Segment Open

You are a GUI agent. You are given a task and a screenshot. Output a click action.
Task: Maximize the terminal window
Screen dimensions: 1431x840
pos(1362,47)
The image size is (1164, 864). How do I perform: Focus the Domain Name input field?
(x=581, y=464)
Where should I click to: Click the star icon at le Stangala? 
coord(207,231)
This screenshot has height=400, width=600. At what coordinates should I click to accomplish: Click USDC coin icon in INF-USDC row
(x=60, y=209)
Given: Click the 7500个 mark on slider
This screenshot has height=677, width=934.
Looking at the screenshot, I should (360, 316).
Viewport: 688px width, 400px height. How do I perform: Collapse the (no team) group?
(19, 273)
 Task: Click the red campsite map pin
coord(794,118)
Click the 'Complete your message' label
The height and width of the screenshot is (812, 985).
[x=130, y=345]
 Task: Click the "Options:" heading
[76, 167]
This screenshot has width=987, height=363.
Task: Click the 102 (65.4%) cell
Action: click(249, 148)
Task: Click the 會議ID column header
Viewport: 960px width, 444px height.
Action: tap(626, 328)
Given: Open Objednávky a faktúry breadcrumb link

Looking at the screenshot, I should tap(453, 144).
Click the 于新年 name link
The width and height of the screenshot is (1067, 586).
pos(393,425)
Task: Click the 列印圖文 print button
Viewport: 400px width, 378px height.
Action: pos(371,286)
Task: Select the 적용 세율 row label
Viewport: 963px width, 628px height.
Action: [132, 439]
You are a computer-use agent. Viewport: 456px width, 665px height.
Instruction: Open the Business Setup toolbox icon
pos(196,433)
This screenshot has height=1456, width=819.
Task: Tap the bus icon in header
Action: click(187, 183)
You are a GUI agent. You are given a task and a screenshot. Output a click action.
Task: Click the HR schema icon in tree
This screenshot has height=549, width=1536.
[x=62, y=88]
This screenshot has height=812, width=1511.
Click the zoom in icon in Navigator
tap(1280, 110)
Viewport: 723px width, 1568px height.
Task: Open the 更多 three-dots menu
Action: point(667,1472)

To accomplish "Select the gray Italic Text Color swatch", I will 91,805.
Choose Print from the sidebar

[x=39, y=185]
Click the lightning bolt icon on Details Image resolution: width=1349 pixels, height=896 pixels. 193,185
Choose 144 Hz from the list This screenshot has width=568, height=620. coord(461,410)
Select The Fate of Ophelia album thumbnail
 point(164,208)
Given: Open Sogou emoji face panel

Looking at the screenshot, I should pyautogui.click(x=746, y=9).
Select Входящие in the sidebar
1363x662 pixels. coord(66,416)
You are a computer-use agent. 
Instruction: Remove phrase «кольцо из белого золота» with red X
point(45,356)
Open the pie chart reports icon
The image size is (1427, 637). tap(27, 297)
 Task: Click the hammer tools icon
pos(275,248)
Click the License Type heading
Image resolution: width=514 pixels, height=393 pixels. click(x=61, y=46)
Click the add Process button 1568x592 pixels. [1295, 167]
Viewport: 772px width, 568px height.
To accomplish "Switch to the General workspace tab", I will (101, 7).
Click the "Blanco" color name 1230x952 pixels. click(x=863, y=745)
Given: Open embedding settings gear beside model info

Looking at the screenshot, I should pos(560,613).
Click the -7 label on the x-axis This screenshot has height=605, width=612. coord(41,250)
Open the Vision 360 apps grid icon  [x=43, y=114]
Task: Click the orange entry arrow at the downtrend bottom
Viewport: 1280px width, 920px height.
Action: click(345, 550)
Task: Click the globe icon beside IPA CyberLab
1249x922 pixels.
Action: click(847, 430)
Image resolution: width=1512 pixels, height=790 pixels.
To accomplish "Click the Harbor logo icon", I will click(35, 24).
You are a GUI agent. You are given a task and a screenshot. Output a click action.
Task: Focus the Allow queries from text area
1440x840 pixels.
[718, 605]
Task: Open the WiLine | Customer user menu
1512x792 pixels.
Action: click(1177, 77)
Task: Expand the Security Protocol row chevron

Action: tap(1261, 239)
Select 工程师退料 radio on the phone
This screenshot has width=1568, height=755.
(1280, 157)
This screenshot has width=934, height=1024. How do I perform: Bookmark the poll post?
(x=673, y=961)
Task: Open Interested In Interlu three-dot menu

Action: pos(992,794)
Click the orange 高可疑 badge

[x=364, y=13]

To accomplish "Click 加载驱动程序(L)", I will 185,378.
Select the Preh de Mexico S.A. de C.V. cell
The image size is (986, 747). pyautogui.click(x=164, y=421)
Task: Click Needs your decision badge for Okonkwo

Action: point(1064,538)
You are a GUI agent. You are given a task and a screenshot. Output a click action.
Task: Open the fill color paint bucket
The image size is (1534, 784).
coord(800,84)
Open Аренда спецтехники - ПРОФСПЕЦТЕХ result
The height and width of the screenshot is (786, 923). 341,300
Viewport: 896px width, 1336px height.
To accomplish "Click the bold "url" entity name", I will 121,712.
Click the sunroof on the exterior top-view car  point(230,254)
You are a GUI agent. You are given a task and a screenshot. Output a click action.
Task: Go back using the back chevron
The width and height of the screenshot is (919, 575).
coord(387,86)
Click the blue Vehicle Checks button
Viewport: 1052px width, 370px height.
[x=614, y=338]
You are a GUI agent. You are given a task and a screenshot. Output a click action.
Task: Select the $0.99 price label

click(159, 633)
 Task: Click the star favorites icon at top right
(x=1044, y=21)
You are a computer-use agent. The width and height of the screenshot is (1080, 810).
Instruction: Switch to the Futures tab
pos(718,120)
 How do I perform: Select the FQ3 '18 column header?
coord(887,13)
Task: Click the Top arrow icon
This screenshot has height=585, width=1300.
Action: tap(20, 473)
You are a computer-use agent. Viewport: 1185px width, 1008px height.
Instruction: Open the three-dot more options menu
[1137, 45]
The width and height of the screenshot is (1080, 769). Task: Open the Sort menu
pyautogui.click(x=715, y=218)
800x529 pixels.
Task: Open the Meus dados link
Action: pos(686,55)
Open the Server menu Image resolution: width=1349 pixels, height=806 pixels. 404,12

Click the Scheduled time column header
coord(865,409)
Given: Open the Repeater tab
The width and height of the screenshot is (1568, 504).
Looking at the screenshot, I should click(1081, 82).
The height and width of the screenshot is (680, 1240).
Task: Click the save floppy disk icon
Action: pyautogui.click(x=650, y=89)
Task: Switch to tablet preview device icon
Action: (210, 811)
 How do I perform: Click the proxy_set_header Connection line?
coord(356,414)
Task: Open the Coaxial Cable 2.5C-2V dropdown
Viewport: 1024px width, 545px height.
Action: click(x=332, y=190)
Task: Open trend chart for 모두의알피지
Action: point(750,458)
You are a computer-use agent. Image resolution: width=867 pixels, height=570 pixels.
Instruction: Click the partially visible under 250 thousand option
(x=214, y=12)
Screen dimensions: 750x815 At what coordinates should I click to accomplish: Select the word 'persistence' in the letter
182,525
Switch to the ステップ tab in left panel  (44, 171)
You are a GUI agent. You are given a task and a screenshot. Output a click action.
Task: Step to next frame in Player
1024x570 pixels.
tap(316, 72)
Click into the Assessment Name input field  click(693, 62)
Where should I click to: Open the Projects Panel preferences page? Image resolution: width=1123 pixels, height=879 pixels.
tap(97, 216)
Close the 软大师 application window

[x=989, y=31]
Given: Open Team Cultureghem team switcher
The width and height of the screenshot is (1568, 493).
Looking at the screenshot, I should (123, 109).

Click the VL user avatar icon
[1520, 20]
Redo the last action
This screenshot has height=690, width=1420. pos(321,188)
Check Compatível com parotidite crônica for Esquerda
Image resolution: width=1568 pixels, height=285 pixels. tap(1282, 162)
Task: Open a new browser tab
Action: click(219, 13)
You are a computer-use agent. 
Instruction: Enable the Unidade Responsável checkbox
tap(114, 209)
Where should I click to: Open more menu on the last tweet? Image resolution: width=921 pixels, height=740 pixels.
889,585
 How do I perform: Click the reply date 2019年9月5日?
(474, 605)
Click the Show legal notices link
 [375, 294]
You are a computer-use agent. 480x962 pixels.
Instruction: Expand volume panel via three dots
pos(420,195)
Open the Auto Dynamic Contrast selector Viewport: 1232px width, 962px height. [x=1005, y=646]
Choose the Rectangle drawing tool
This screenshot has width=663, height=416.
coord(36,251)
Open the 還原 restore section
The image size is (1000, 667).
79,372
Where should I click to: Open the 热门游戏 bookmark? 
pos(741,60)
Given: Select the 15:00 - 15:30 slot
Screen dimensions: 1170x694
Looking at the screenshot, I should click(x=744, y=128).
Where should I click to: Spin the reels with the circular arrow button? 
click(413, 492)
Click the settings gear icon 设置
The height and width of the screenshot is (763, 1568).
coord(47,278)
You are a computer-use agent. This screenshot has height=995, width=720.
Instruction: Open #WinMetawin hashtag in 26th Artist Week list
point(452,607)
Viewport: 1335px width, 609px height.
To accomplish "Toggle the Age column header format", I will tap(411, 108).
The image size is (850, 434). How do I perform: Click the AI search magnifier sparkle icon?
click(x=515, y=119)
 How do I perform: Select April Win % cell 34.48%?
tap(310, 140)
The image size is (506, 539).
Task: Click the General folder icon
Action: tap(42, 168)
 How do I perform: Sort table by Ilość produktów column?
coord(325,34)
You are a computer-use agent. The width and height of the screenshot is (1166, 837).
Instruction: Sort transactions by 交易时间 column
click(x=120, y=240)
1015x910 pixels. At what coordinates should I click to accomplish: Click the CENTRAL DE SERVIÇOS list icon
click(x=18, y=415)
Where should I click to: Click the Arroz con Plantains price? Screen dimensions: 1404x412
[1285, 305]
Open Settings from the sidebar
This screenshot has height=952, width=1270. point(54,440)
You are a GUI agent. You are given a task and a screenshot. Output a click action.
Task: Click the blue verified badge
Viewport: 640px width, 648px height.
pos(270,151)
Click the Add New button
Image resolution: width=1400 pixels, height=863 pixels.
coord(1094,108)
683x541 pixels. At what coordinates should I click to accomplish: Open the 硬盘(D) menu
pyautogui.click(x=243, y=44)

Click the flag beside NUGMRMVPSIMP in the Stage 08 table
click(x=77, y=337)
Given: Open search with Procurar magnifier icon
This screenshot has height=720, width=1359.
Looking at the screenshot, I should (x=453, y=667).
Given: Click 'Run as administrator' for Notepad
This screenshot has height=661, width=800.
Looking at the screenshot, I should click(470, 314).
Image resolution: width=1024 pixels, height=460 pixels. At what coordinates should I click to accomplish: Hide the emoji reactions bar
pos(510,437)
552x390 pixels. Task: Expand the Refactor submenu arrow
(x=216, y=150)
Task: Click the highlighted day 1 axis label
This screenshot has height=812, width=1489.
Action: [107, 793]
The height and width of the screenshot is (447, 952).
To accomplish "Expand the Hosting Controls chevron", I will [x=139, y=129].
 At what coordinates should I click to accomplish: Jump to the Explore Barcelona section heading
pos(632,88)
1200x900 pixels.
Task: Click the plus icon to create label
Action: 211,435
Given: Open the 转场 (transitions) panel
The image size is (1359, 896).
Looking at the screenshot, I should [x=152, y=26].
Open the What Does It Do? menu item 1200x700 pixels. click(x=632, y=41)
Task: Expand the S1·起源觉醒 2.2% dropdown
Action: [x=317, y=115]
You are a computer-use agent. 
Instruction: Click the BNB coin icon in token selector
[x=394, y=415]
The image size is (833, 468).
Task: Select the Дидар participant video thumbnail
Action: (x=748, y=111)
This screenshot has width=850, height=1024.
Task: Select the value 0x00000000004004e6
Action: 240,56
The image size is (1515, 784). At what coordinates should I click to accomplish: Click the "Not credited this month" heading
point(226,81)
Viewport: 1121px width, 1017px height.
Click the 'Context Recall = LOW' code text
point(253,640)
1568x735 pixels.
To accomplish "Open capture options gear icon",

Segment Closed

▸ **To do**
Show every line of the material that includes the string "will".

▸ **Task output**
To accomplish "Select the gray Italic Text Color swatch", I will 91,805.
To accomplish "Switch to the General workspace tab", I will (101, 7).
To accomplish "Click the Harbor logo icon", I will click(35, 24).
To accomplish "Click 加载驱动程序(L)", I will 185,378.
To accomplish "Click the bold "url" entity name", I will 121,712.
To accomplish "Toggle the Age column header format", I will tap(411, 108).
To accomplish "Expand the Hosting Controls chevron", I will [x=139, y=129].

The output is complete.